**Exercise material:**
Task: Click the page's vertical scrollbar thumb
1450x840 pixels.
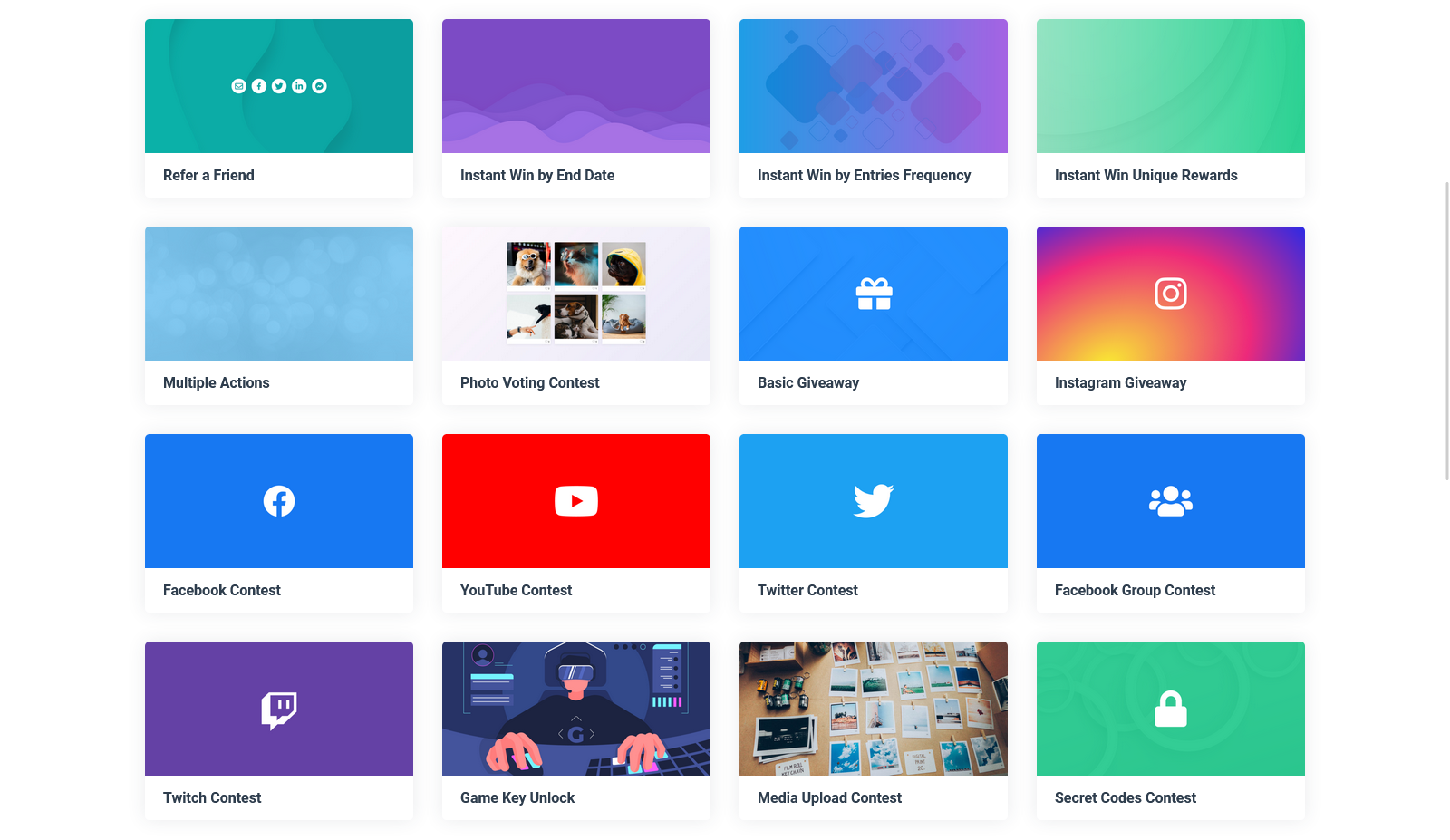Action: tap(1446, 331)
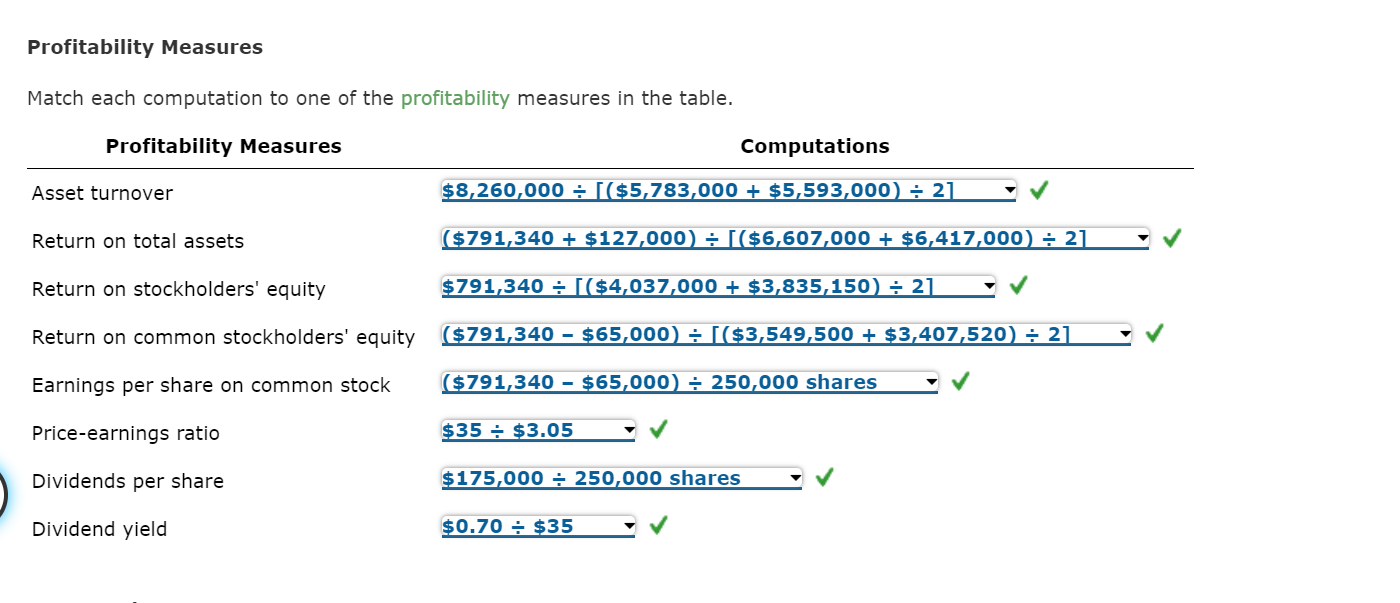
Task: Click the checkmark beside Asset turnover
Action: [x=1039, y=188]
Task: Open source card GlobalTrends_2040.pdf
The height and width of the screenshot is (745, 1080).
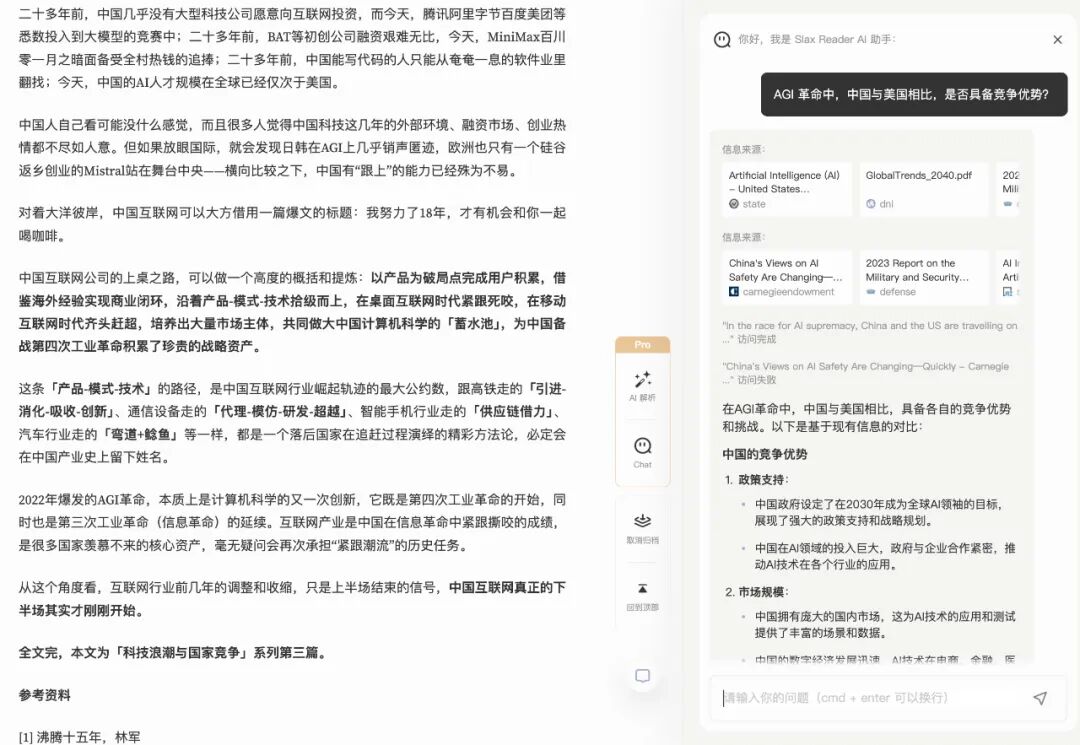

**What to produce:**
Skip the images and restate each record above word for word.

**Answer section:**
Task: Click the page's vertical scrollbar thumb
1450x840 pixels.
Action: tap(1446, 331)
Task: Click the checkmark beside Asset turnover
Action: [x=1039, y=188]
Task: Open source card GlobalTrends_2040.pdf
The height and width of the screenshot is (745, 1080).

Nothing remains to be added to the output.